Richard allen's gumbo
12 Servings
Ingredients
Quantity | Ingredient | |
---|---|---|
2 | Wild ducks | |
⅔ | cup | Vegetable oil |
⅔ | cup | Flour |
2 | cups | Chopped onions |
⅔ | cup | Chopped green pepper |
½ | cup | Chopped green onion tops |
2 | tablespoons | Minced parsley (up to) |
10 | Cloves garlic; minced | |
3½ | teaspoon | Salt |
1½ | teaspoon | Black pepper |
1 | pinch | Cayenne pepper |
1 | teaspoon | Dried thyme |
3 | Bay leaves; crushed | |
3 | tablespoons | Gumbo file |
¼ | pounds | Ham; cut in bite-sized pieces |
¼ | pounds | Cured sausage; thinly sliced |
2 | pounds | Raw; peeled shrimp (up to) |
1 | pounds | Crabmeat |
Cooked rice |
Directions
Simmer ducks in water to cover until done and tender. Reserve 2 quarts of the stock. Make a roux with the oil and flour, stirring until it becomes a milk chocolate color. Add onion, green pepper, onion tops, parsley and garlic. Continue cooking over low heat for 10 minutes. Add reserved stock to vegetable mixture, then add all seasonings. Cut duck meat into bite-sized pieces.
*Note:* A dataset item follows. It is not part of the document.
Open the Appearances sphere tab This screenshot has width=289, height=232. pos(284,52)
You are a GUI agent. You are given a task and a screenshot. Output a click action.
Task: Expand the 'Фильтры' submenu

Add duck meat, ham and sausage. Mix thoroughly. Bring slowly to a boil, reduce heat, and simmer 30 minutes. Add shrimp and simmer a few minutes, add crabmeat and bring to simmer. Remove from heat and add gumbo file. Serve in bowls over rice. Yield: 3 quarts.
RICHARD ALLEN
From <Traditions:ATasteoftheGoodLife>, by the Little Rock (AR) Junior League. Downloaded from Glen's MM Recipe Archive, .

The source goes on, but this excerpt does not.